**Task statement**
If a line in the data contains "computer", copy it out.

**The records**
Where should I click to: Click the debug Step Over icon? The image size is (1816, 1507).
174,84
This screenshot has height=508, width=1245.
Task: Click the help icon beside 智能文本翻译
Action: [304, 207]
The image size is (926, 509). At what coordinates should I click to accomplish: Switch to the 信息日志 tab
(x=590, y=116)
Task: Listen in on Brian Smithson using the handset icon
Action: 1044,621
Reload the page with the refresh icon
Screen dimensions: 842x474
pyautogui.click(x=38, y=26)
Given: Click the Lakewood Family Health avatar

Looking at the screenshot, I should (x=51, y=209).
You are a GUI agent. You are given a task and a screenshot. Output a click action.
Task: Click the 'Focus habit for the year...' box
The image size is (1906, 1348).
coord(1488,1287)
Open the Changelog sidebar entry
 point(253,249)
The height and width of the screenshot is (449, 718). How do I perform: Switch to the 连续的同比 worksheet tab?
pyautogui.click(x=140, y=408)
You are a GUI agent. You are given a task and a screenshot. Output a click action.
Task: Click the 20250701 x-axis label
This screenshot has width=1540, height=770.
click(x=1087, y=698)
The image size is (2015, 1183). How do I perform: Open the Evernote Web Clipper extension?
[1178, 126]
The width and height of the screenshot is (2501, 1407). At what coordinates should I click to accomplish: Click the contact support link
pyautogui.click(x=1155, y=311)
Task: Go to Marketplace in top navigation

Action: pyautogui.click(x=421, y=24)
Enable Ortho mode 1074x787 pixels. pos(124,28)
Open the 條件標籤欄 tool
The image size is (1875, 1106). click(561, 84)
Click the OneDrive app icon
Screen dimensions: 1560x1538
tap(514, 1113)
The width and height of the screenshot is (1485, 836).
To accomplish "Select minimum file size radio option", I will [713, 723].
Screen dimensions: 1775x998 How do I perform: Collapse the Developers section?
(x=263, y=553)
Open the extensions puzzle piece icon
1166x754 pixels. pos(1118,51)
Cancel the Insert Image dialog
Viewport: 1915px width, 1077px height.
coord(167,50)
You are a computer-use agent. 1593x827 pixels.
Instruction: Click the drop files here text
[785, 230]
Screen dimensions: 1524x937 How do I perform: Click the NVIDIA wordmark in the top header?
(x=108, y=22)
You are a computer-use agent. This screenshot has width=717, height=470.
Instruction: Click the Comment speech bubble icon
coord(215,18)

**Your response**
You are a computer-use agent. 1593x827 pixels.
You are a computer-use agent. This screenshot has width=717, height=470.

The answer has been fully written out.